Picture from a 1974 book Hammarkullen by Jens Jensen

It is also interesting to see the photo of a small boy in front of the very large houses, and there is another version, by the same photographer, who was actually educated as an architect at the school of architecture in Gothenburg. He was one of the 1968 students; you probably understand what that means when I say I was one of those too. He decided that he did not want to become an architect, because it did not seem to be a very nice profession for him. He became a writer and a photographer instead. His first book in 1974 was about the Hammarkullen area in Gothenburg with the photos of small children, who had been left alone in this very large and unfriendly area. Typically it is November and it is quite dark and rainy, like it is quite often in November in Gothenburg. It is not very sunny in his photos, if you understand what I mean. He interviews people there and they tell him about their lives and what they think of this area. It was characteristic of this period to do these kinds of reports ‘from reality’, so to speak. It is also very interesting that he came back some ten or fifteen years later and actually published three books on this area where he interviewed some of the same people that he was able find again. Following the lives of these people, what had happened to them when they grew up in this area; he managed to find them even when they lived in other places.

He also made another book typical for that time. He worked for some time at the Volvo car factory, so the photo of the Volvo car factory I showed was also taken by Jens Jensen. It was also customary for the period that you took that kind of a job as an academic to know about reality. He made a book containing interviews with people working there and the title of the book is “They call us car builders”. It was sort of nice. You should have a professional pride if you are a car builder, you know. You build something important, but the expression “they call us” means that this is not the truth. It is something those ‘up there’ say.

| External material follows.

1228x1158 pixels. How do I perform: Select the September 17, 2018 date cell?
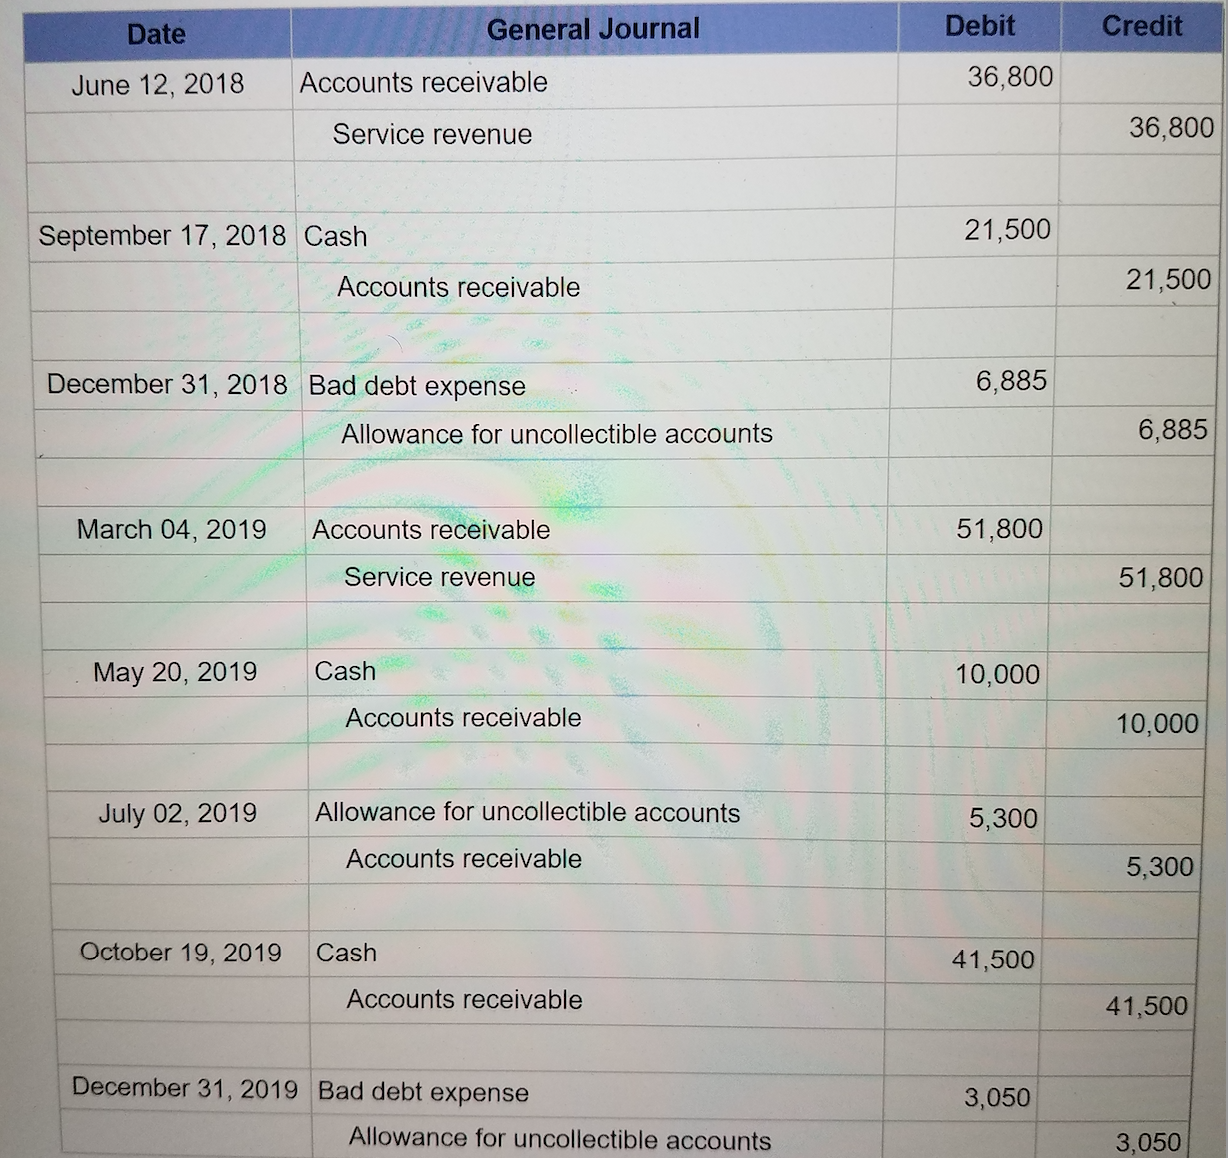162,236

Universities were of course a target for this criticism from the 1968 students and a student at the Frescati University in Stockholm made a number of collages around 1970. 

Collage “We let the trains pass the auditoriums. Fastest possible throughput. Like on a track” by Bo Zachrisson shows the main corridor of the university building built in 1970 put together with the metro line actually going there. The thought behind it is that the idea of this university is a throughput as fast as possible, like on a track. Then you should be an efficient and working member of society.

I am very curious whether there was some similar criticism here in Lithuania during this period. There was in Estonia, it is also mentioned in the book here. It consisted of a group of architects and artists, sometimes called the “Tallinn 10”. 

 Leonhard Lapin “City for the living and city for the dead”, 1978

It is a sort of fantasy about what would happen if you made a cemetery in one of these 1970’s prefabricated housing areas. It is full of different references to his friends and you see he even buried himself there. It is very modernist, a kind of Soviet constructivist sculpture. One of the members of this group was lucky enough to be able to buy a Lada at that time and he is depicted being buried in his car in the parking garage under the courtyard. You can make a lot of interesting interpretations of this image.

When we were producing this book, I looked for similar examples of criticism, but so far it seems this criticism has been much more present in Sweden than in most of the other countries, which is again interesting to understand why. I grew up with that criticism. We as students started to give ‘demolition prizes’ to new buildings in the late 1960s, which we thought should be immediately demolished since they were so bad. This was really typical for our generation and I would be surprised if that was not the case in other countries too. I would like to emphasize that when I talk about criticism towards urban modernity, it must be understood that self-criticism is actually the fundament of modernism.

If we look at the situation in Sweden now, for example, 25% of the building stock was built during this “Million Programme”. That means it was built between 1965 and 1974. It means that if we want to develop a sustainable city, we have to do it with the material we have. It is very difficult to imagine doing the same as the modernists did in the 1960s – to tear it all down and replace it with something better, to replace the old mistakes with new ones, as was said in a cartoon by one of the architects of the 1960s.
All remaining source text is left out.